I have tried specifying input/output format types audio/pcma and audio/pcm (with "rate": 24000) but they all result in static.

This is quite easy to reproduce. You follow the guide here https://platform.openai.com/docs/guides/realtime-sip#handle-the-webhook and then simply add a tool to the call_accept payload.

I just deployed an update that if the initial /accept call is invalid we disconnect the call. So you will no longer get the static on the call.

To see the error you can connect via WebSocket and it will be viewable over that.

I will work on preventing codecs getting changing mid-call!

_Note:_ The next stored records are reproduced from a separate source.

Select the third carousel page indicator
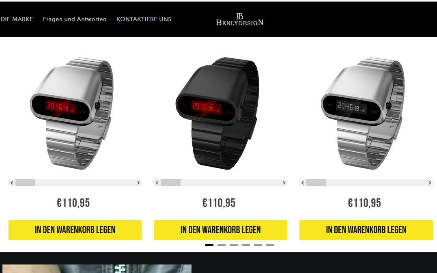pos(234,245)
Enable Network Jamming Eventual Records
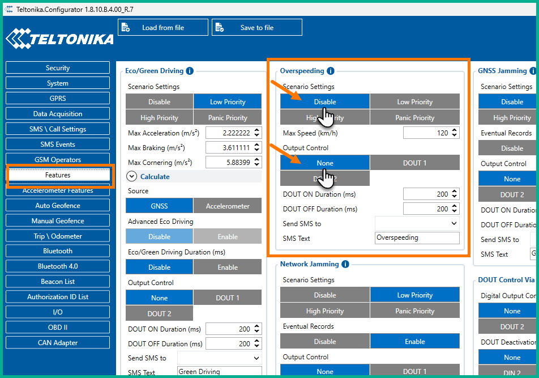Screen dimensions: 539x378 coord(414,342)
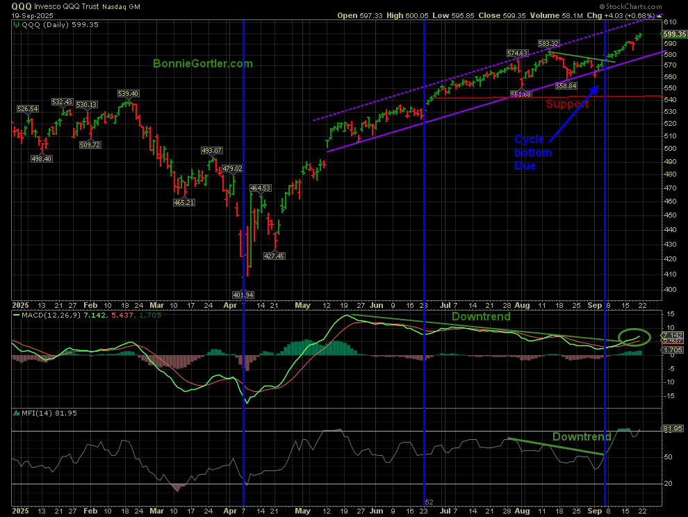Click the 539.40 February peak label

point(128,93)
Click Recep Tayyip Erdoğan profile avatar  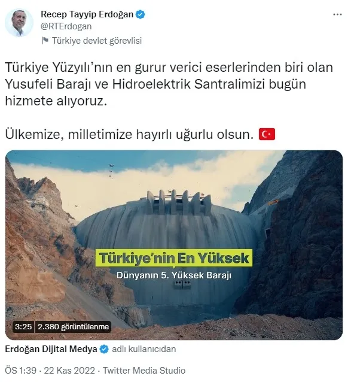coord(19,22)
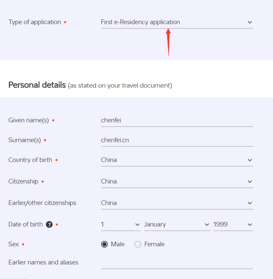Screen dimensions: 273x279
Task: Select the Female radio button
Action: 138,244
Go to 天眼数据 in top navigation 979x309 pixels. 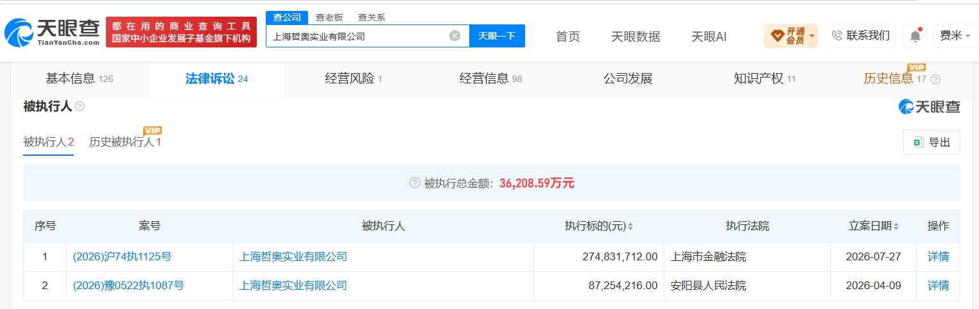click(636, 37)
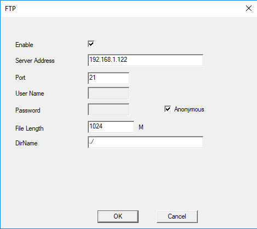
Task: Click the FTP title bar text
Action: pos(10,9)
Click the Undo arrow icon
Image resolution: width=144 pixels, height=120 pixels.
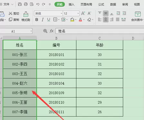tap(38, 5)
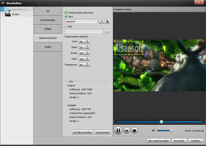Click the Auf alle anwenden button

pyautogui.click(x=83, y=132)
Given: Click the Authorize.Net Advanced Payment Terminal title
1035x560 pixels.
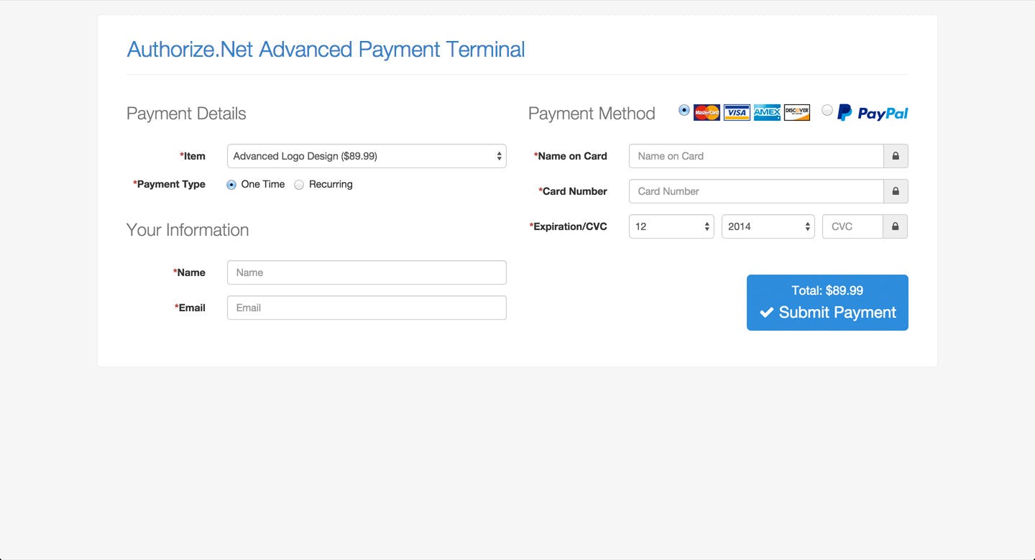Looking at the screenshot, I should click(326, 49).
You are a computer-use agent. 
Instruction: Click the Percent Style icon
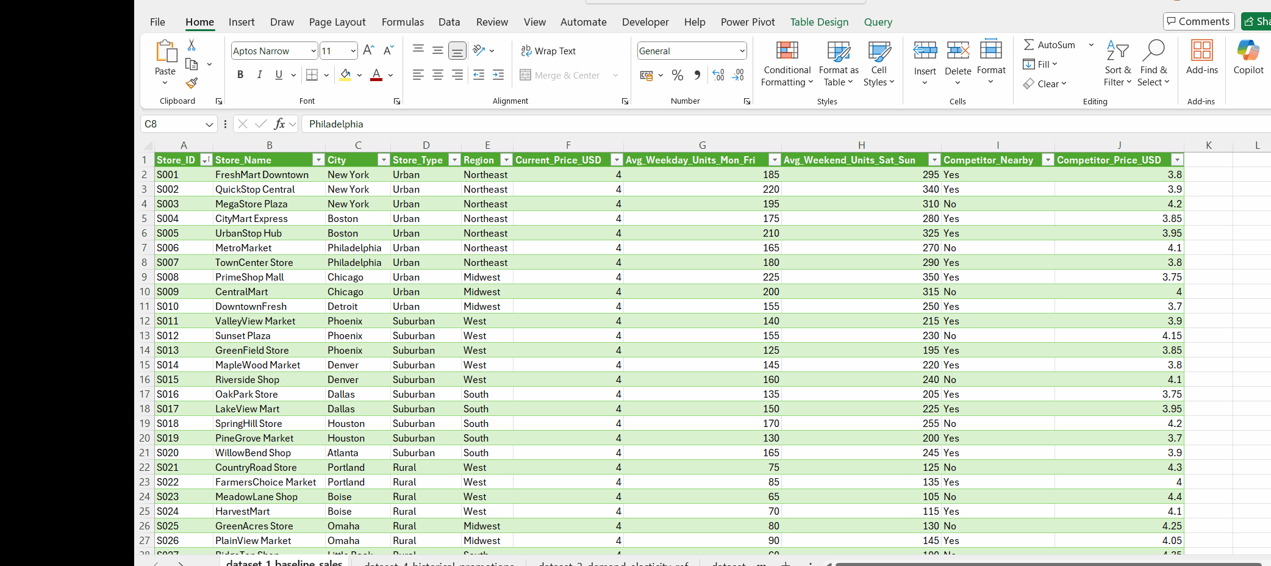[x=677, y=75]
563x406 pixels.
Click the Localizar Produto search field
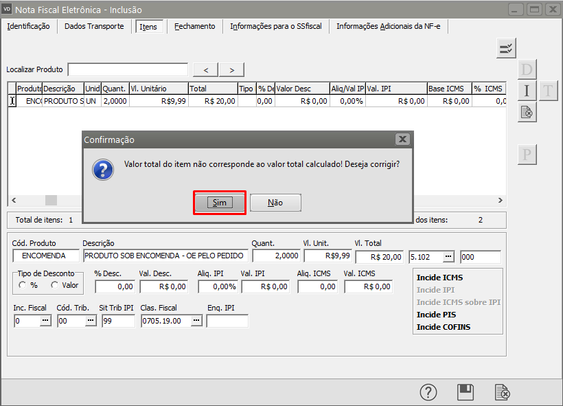coord(128,69)
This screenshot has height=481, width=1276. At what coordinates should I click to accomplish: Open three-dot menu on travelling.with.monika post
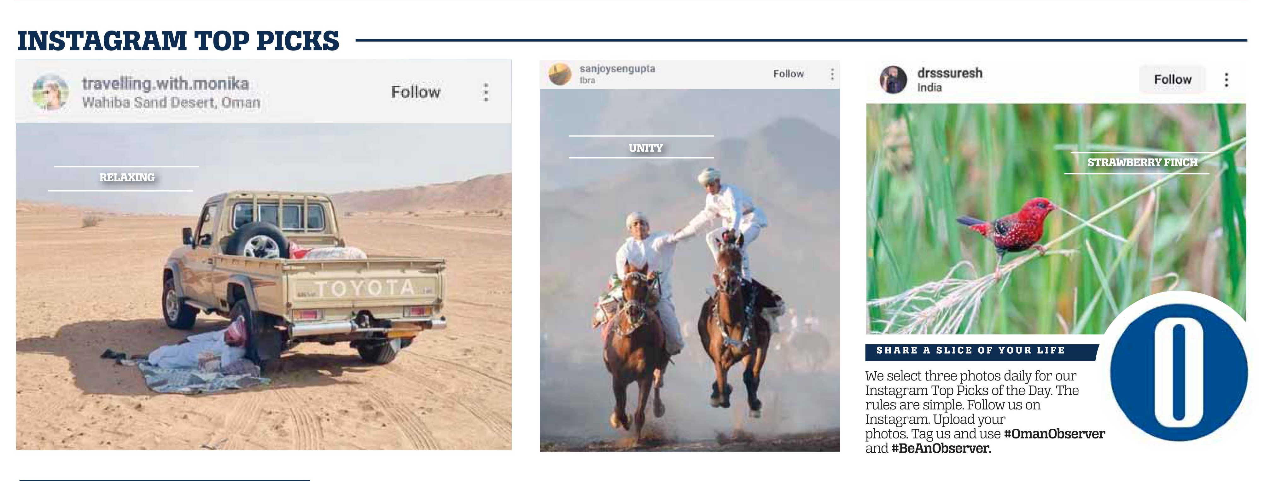coord(486,92)
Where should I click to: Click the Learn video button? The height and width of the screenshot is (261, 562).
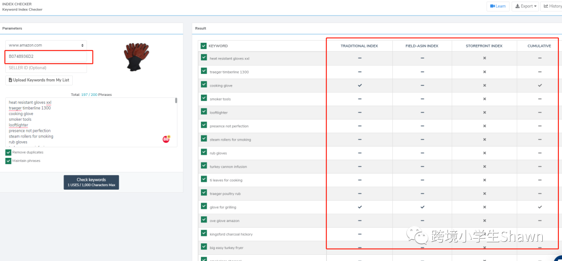pos(497,6)
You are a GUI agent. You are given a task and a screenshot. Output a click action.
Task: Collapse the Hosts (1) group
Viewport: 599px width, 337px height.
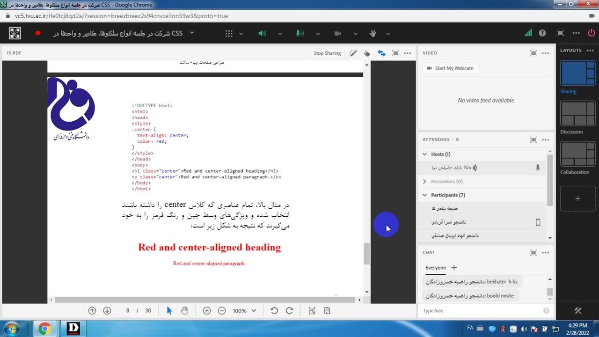(425, 154)
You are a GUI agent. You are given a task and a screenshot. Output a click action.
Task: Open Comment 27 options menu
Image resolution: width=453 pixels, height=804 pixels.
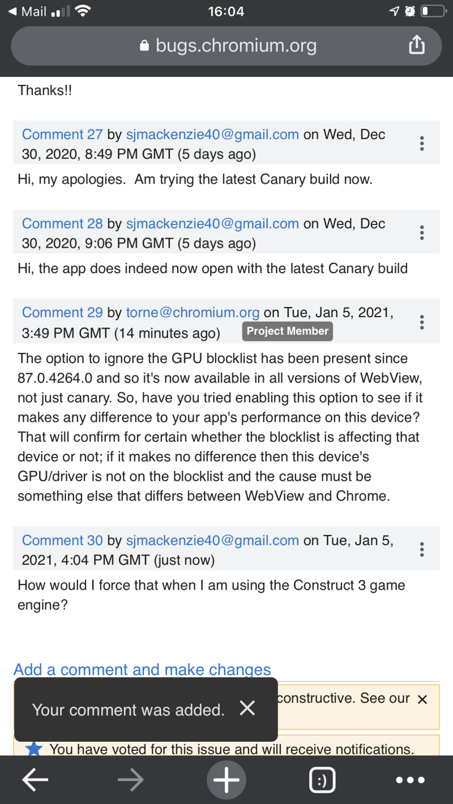point(422,143)
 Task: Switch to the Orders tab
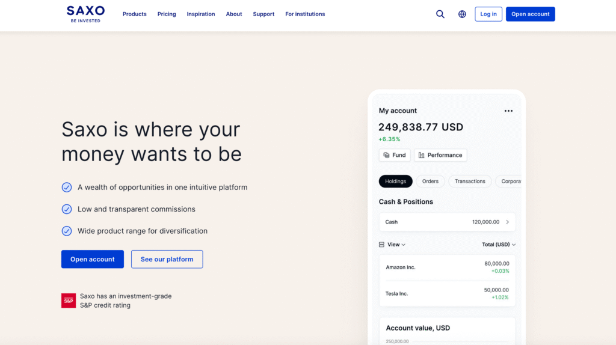pos(430,182)
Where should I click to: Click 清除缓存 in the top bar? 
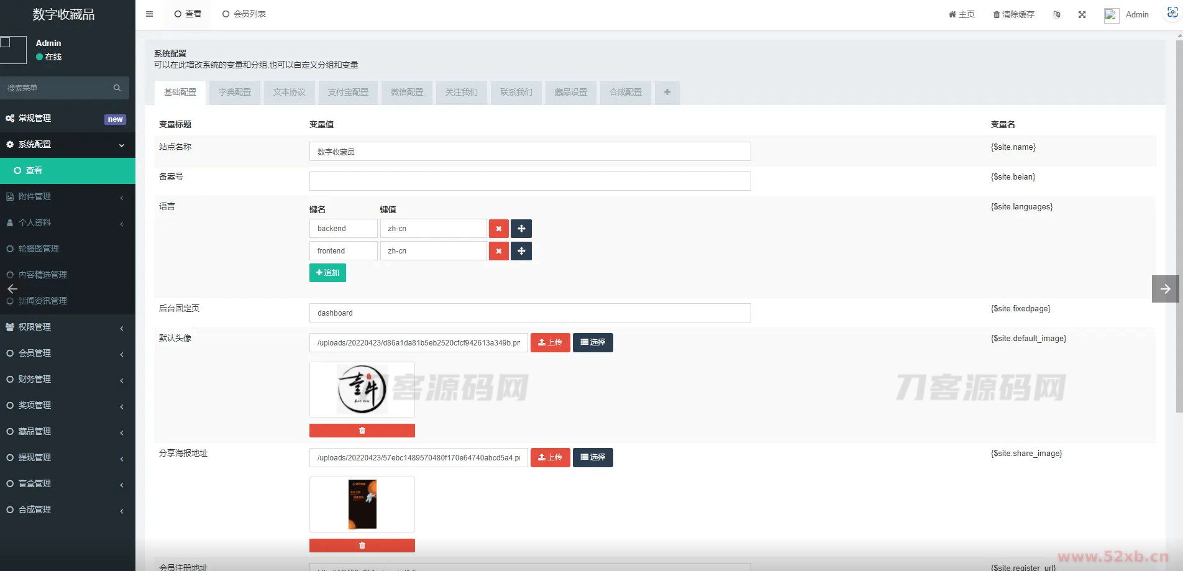pyautogui.click(x=1013, y=14)
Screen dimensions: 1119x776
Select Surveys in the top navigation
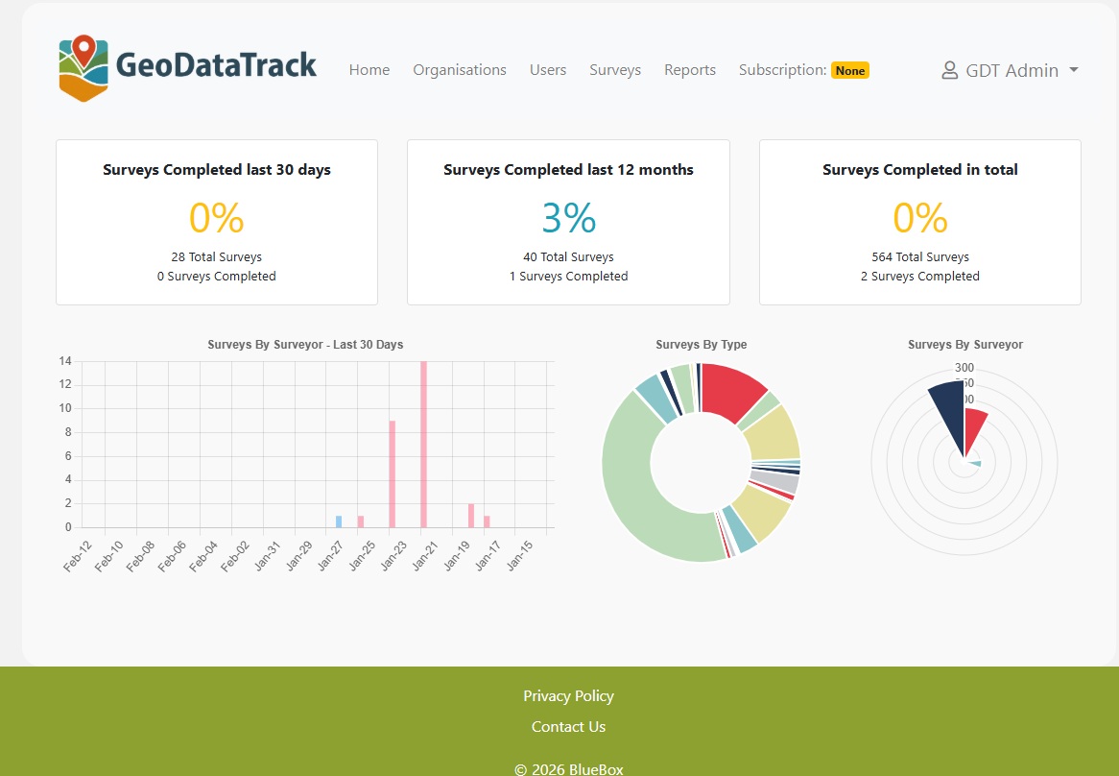tap(615, 69)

@jk7 Can you try sending that session.update via WebRTC or Websocket and see if it works. A couple things I noticed

  • You don’t need to send your audio block at all.
  • That tool definition I don’t believe is right. You need description parameters name and type. I bet if you connected to the WebSocket for your SIP session you would get some debug info!
2 Likes

Thanks for the details!

I’m still experiencing static when accepting calls with incorrect requests in some scenarios.

For example, I recently tried to restrict the rights of the API key I was using, but accidentally removed the rights to read the stored prompt by ID. After trying to accept a call just now using that prompt ID, I saw an error event in the WebSocket (which was actually very helpful), but the call wasn’t terminated and was replaced with static instead.

Here’s the error with an event_id if it’s helpful:

{
  "type": "error",
  "event_id": "event_CCrHPvWbJ23q91GKSQHGC",
  "error": {
    "type": "invalid_request_error",
    "code": null,
    "message": "Unauthorized to fetch prompt with id '{prompt_id}'.",
    "param": null,
    "event_id": null
  }
}

Thanks @Sean-Der the update is working and validating the /accept call correctly. The WebSocket is reporting the error as an event:

Received from WebSocket: {"type":"error","event_id":"event_CD6r3NxYHO6GL3L9AWuNc","error":{"type":"invalid_request_error","code":"invalid_value","message":"Invalid value: 'web_search'. Supported values are: 'function' and 'mcp'.","param":"session.tools[0].type","event_id":"initial_session_update"}}

I did not realize that tools such as web_search and file_search are not available in the realtime API. Thanks for the update - this will make the experience better when developing via the SIP interface.

Hi guys, trying to set voice in the accept response also seems to cause audio to fail, is that a known issue? Or am I doing something wrong?

Setting voice in accept works, check out https://hello-realtime.val.run for an example.

1 Like

Hi, thanks. Are you sure that’s using realtime SIP? Wouldn’t it be using WebRTC since it’s web browser based?

I can confirm I can change voices in SIP successfully.

@john.st if you click the “View source” link at the top left of @juberti 's linked web app you can see the README file that explains how to call the number via SIP, and all of the source code.

1 Like

Aha .. thank you. I didn’t see that ‘View Source’ link. Appreciate it.